What you have to do:
Copy out the listing below exactly, please, and skip any pictures.

Provided data:
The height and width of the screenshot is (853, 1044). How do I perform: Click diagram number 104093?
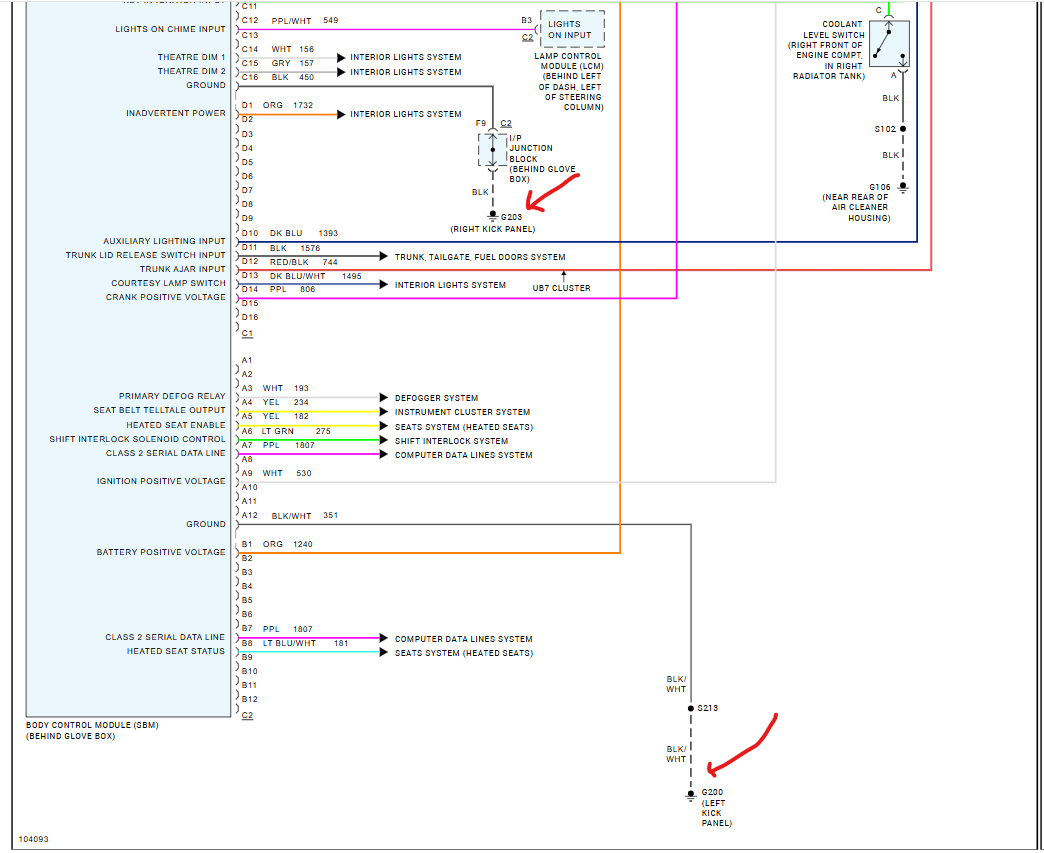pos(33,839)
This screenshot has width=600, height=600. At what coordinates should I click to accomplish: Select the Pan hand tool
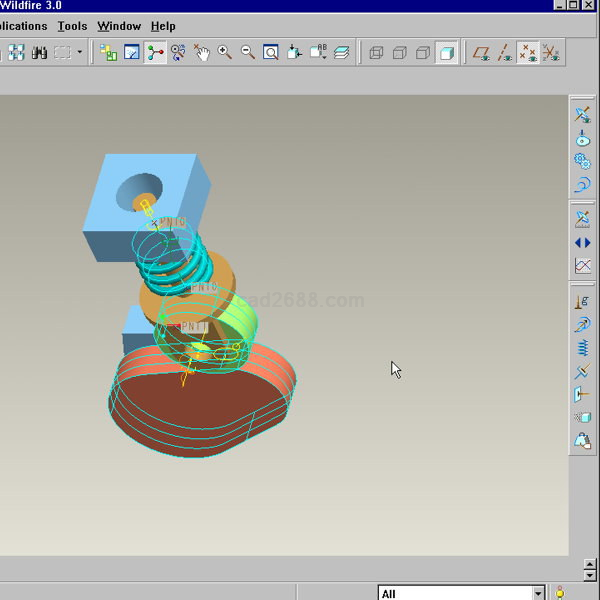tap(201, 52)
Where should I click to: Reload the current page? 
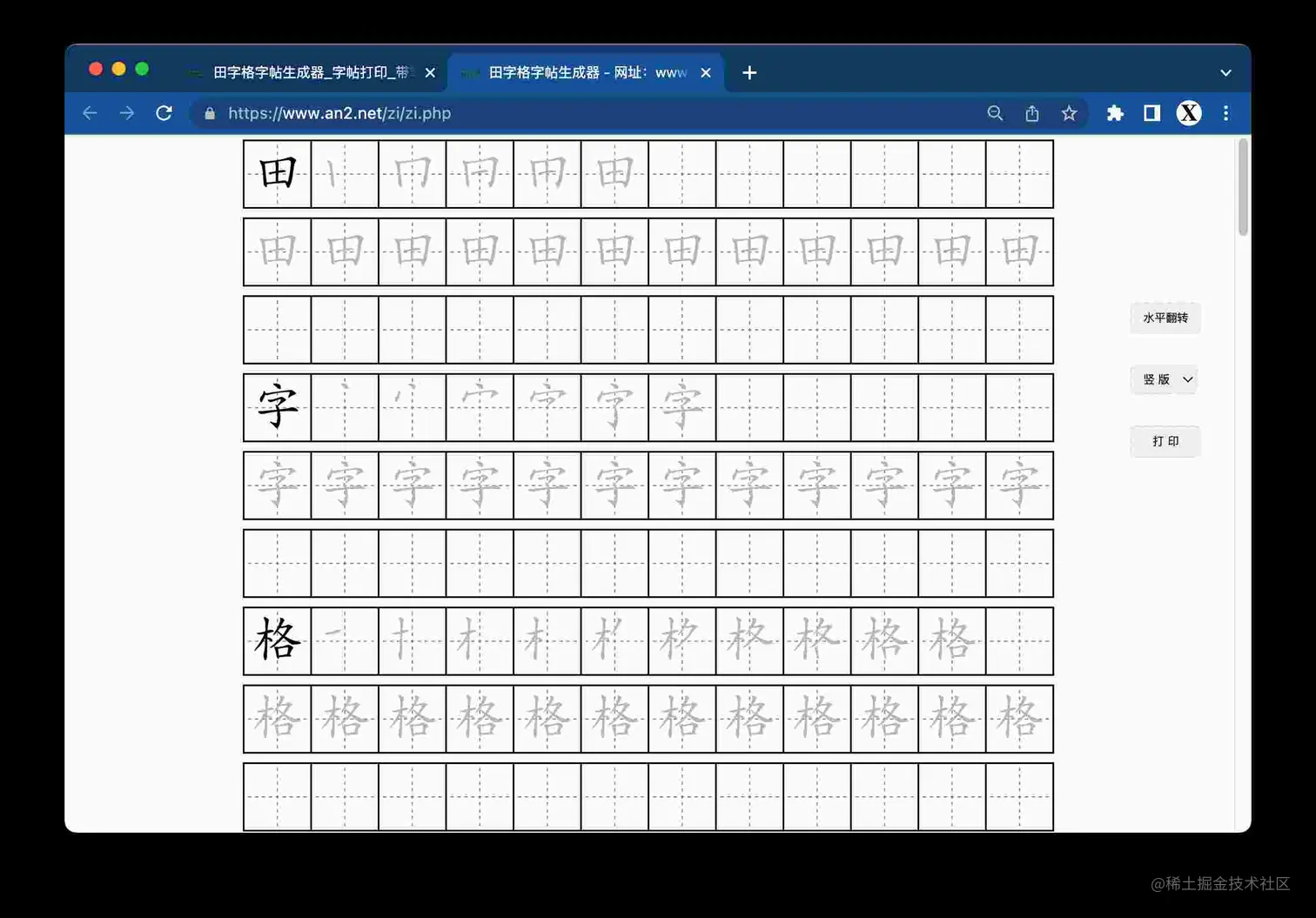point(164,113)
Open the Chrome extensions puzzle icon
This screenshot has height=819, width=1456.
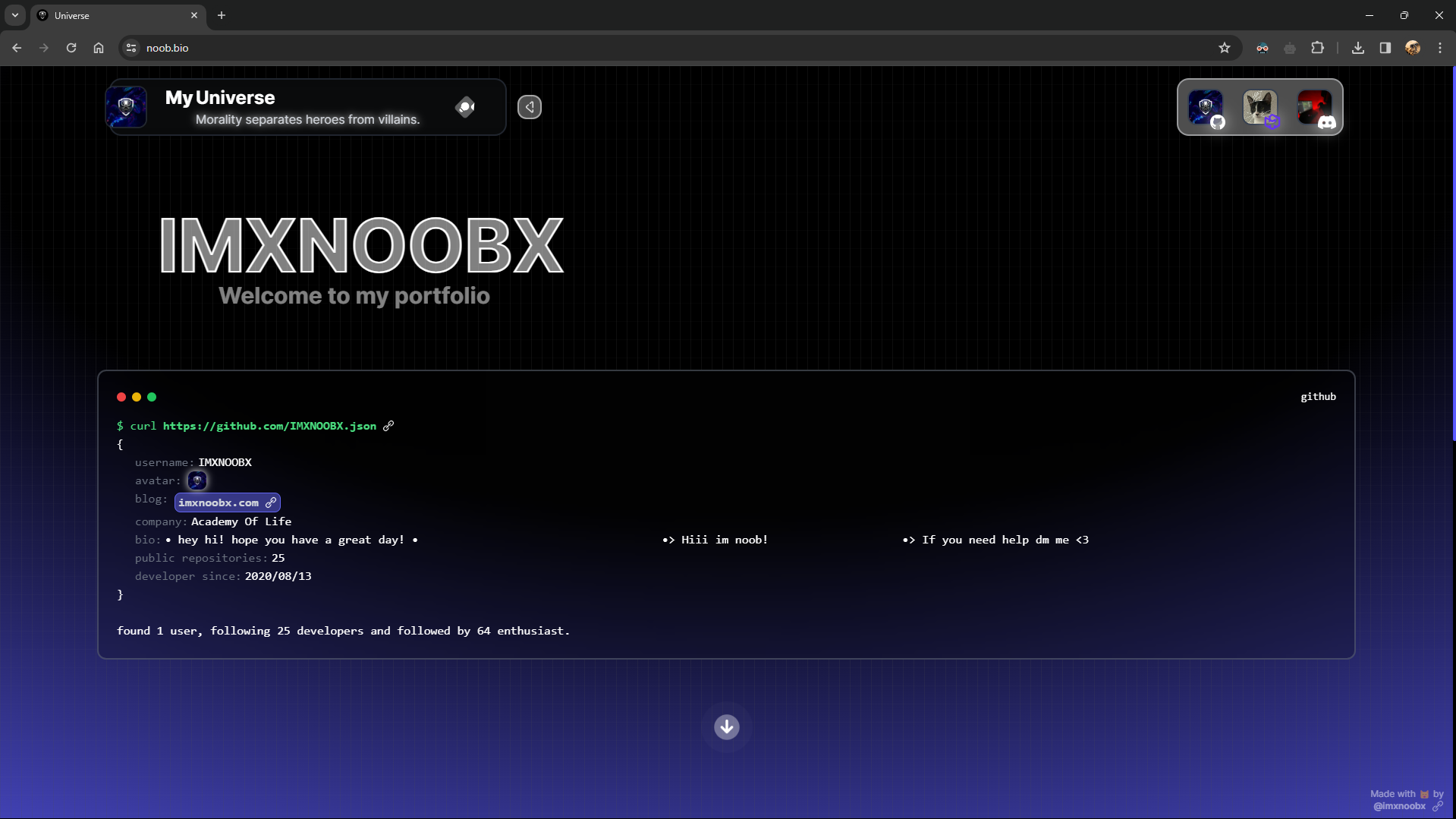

Final answer:
The height and width of the screenshot is (853, 1044). How do I perform: Click diagram number 104093?
pos(33,839)
This screenshot has width=600, height=600. At what coordinates should I click to accomplish: Select the Pan hand tool
tap(201, 52)
Where should I click to: Reload the current page? 
point(164,113)
Open the Chrome extensions puzzle icon
This screenshot has height=819, width=1456.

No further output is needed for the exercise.